### Aim of the task
The answer is the number of lines in the data that contain the word "agent"; give it alone.

Task inputs section start

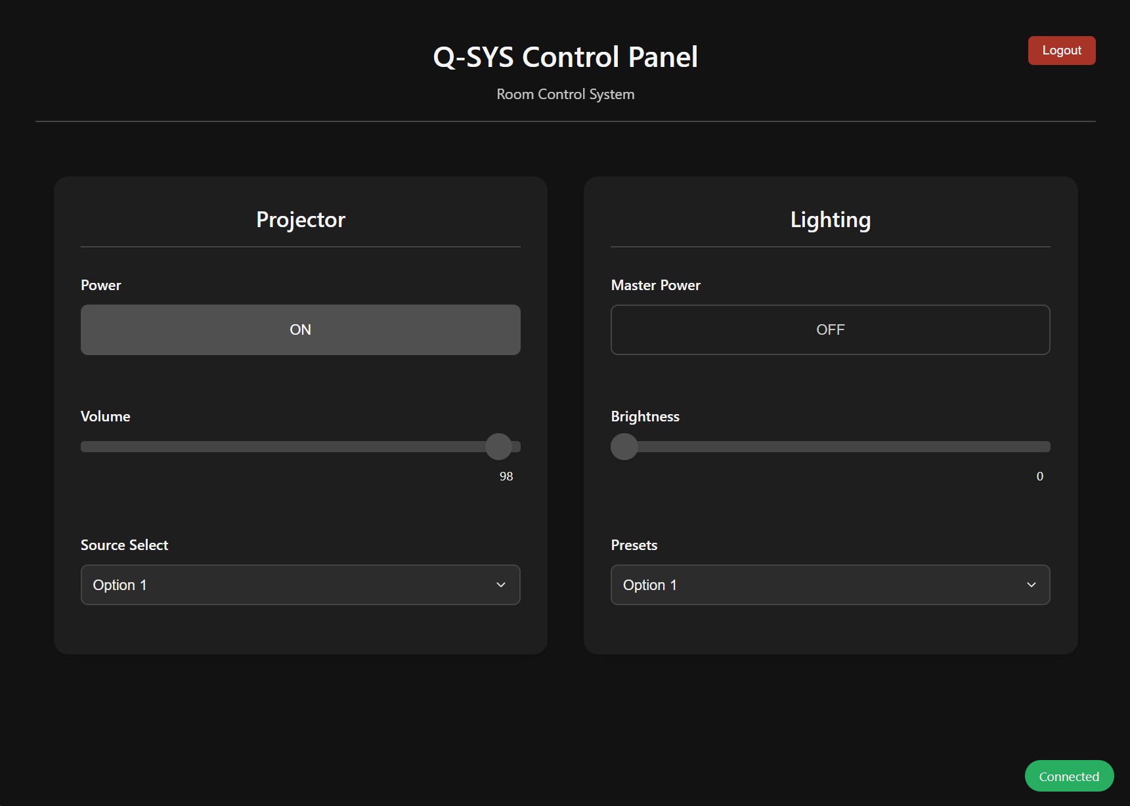Click the Room Control System subtitle
This screenshot has width=1130, height=806.
[565, 95]
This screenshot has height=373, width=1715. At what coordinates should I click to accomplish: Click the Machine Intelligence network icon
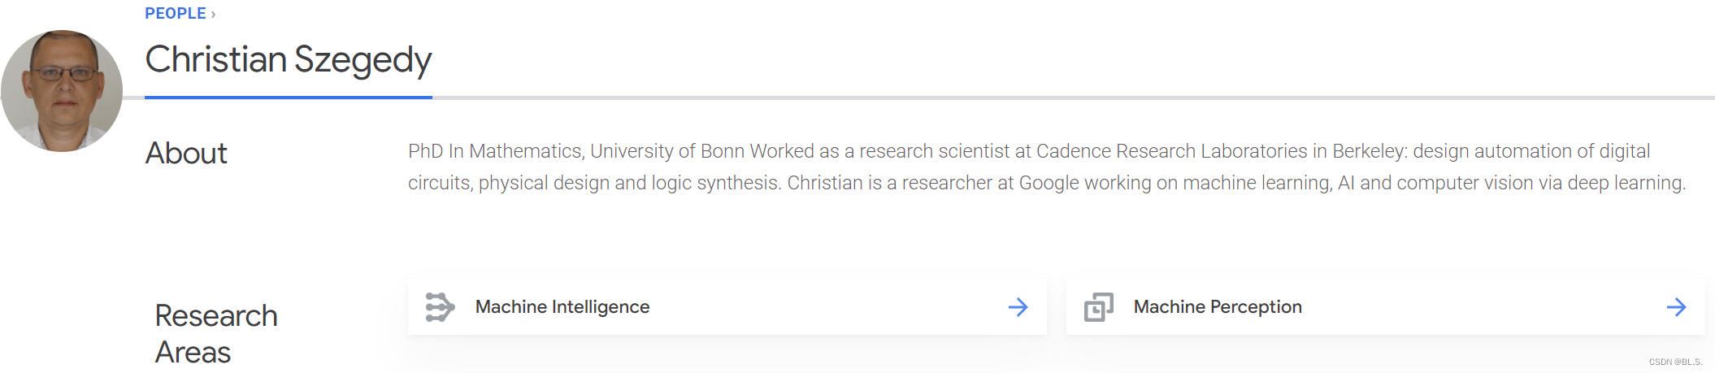pyautogui.click(x=440, y=307)
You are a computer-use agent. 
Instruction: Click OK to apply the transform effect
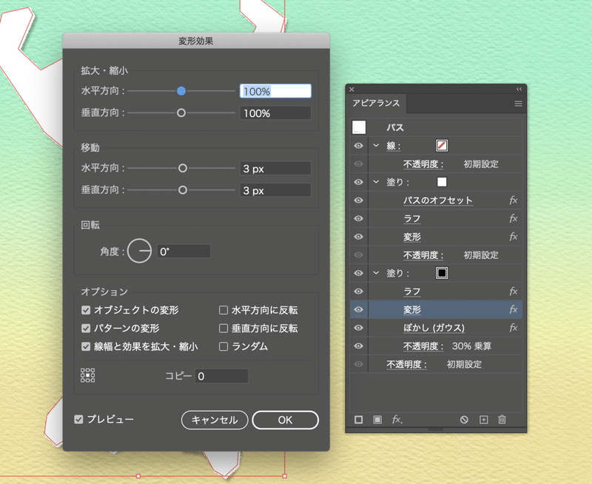pyautogui.click(x=285, y=420)
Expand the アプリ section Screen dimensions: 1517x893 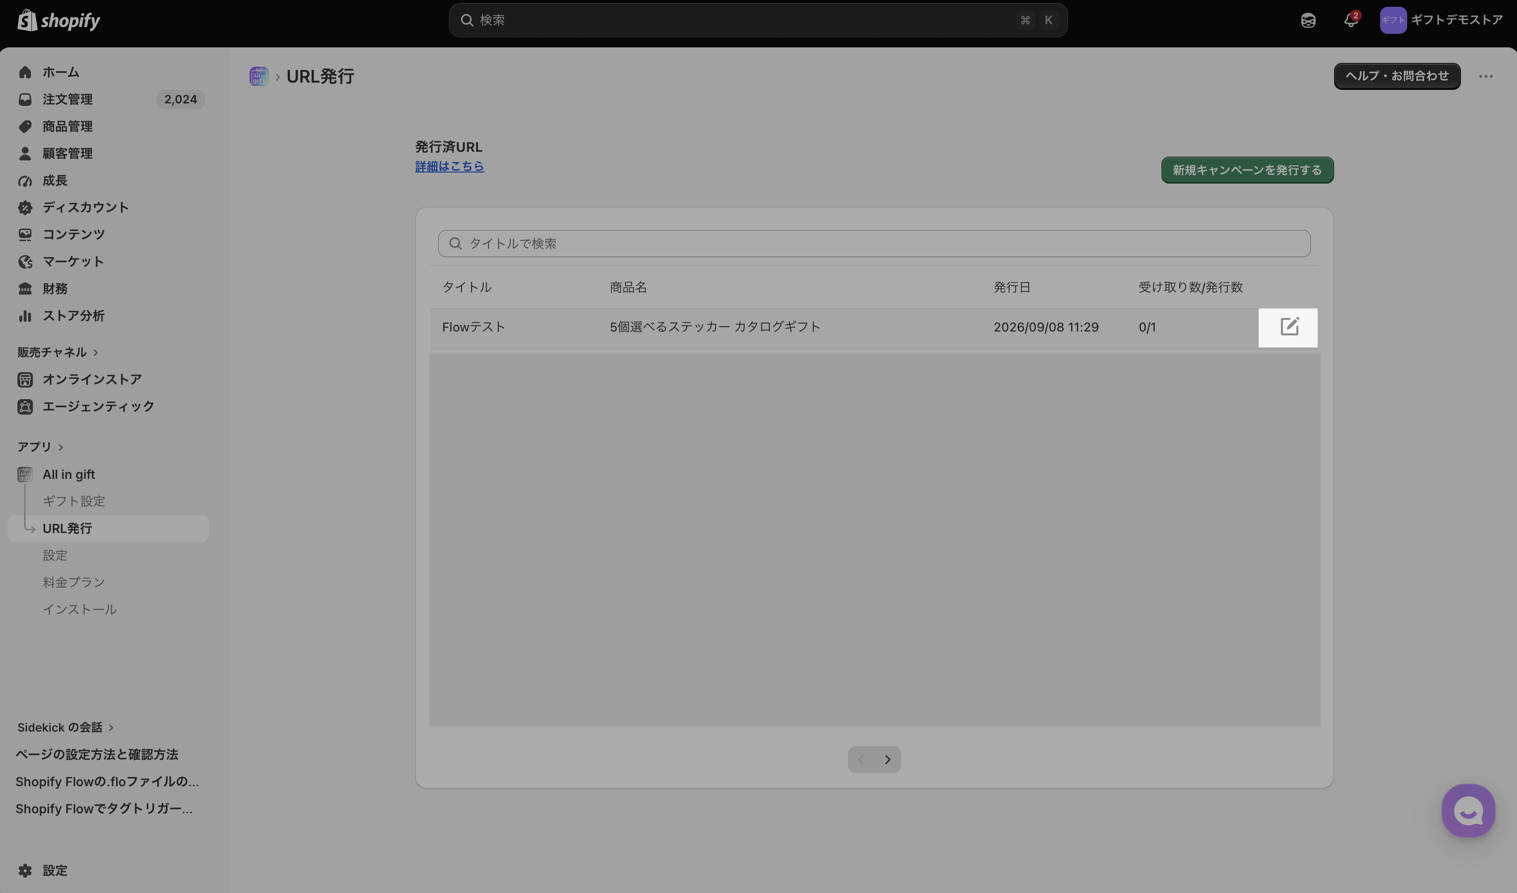click(x=40, y=447)
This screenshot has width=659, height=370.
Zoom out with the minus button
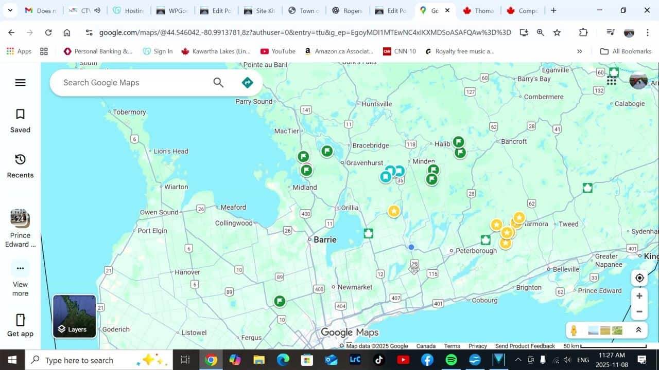(639, 311)
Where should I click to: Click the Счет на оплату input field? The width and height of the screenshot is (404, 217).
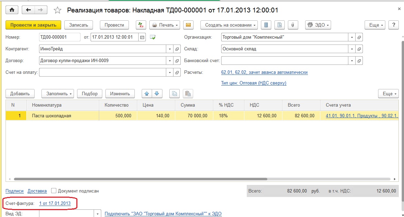(x=102, y=72)
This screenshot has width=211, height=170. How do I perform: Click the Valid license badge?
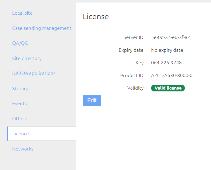[168, 88]
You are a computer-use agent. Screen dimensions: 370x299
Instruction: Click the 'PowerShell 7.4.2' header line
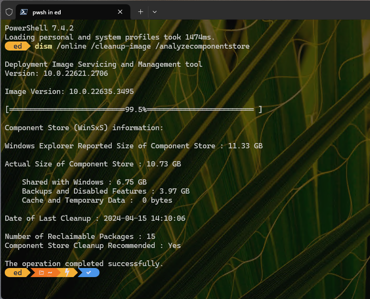pyautogui.click(x=39, y=28)
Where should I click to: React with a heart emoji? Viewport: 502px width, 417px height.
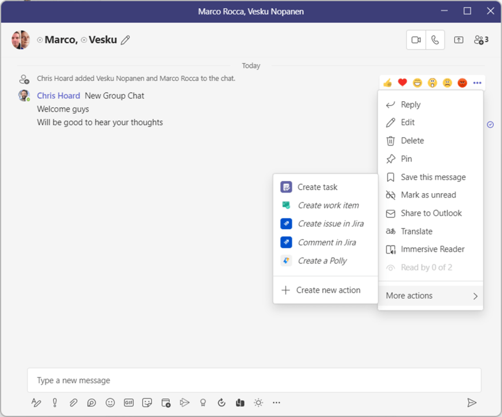tap(402, 83)
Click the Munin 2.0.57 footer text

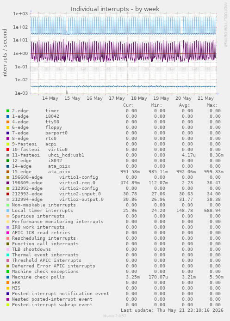point(115,316)
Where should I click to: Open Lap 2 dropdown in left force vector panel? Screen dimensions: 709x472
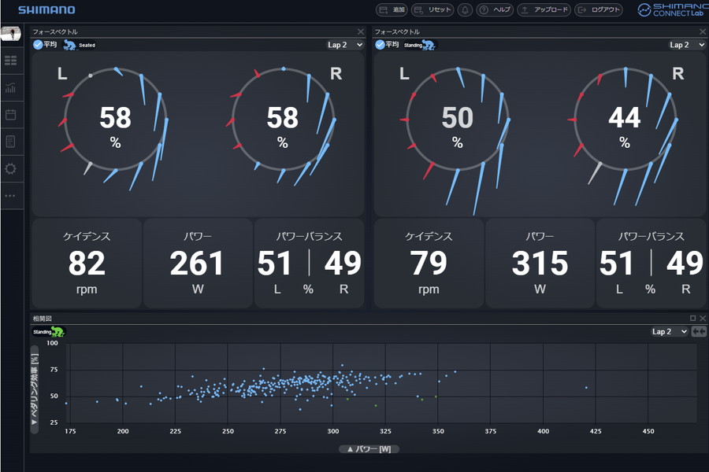click(345, 45)
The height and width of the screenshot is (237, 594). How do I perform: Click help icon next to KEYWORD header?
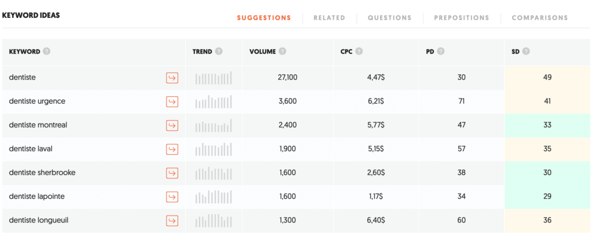pos(46,52)
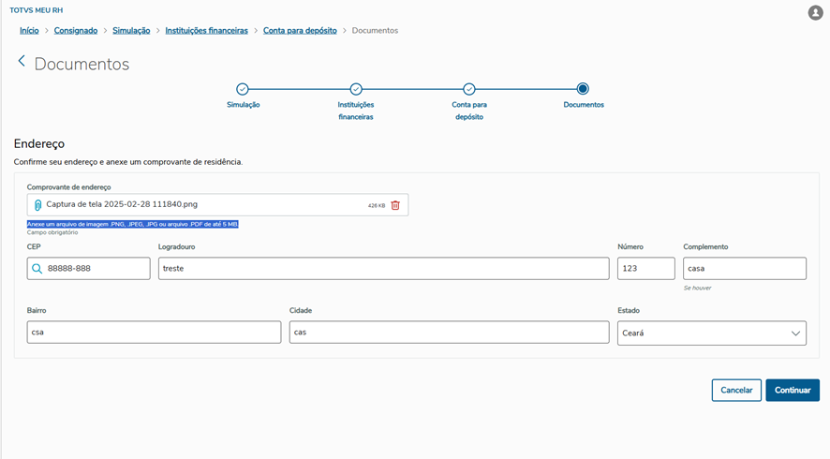Navigate to Simulação breadcrumb link
This screenshot has width=830, height=459.
(x=131, y=31)
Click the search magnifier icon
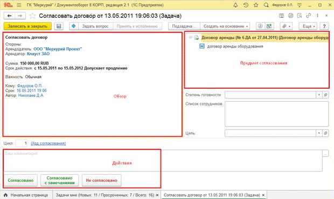Screen dimensions: 334x199 (266, 5)
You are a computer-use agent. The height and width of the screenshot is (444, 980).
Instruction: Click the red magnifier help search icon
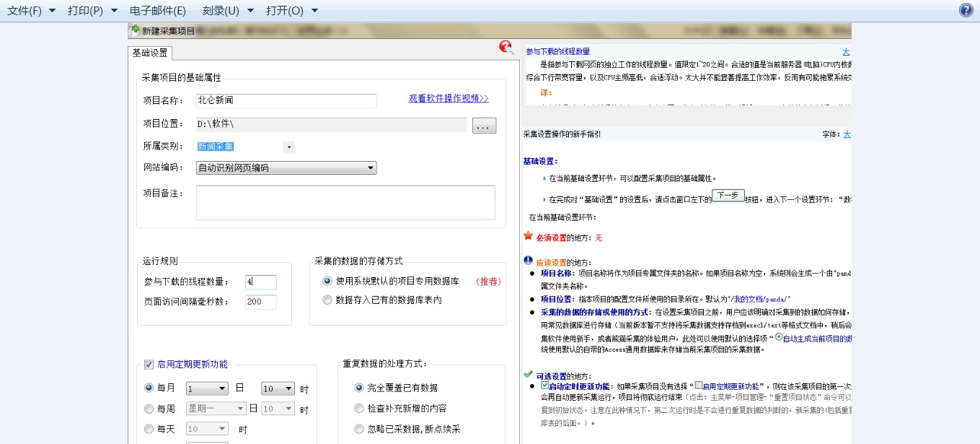click(x=506, y=48)
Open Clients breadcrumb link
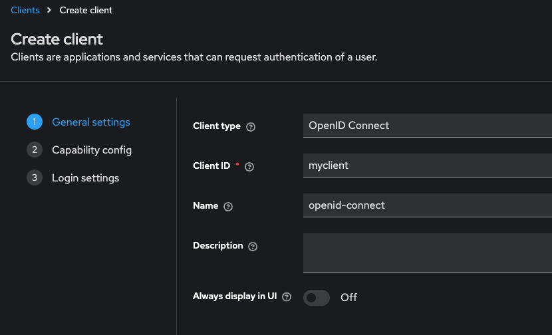552x335 pixels. [25, 10]
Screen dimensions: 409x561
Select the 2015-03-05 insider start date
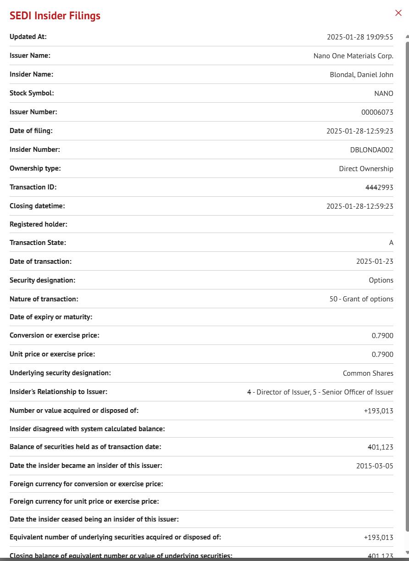[x=375, y=466]
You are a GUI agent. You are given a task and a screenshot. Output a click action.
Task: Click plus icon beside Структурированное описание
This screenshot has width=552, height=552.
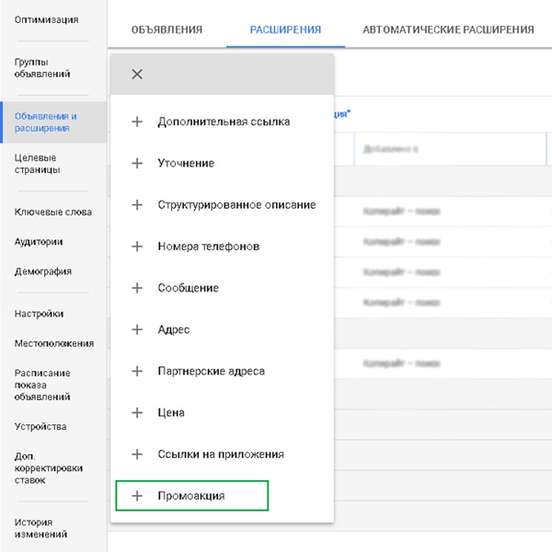[x=137, y=205]
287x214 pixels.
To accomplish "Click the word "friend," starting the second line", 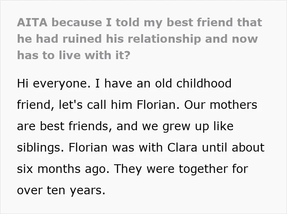I will [36, 105].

Task inputs section end

### Exercise response
4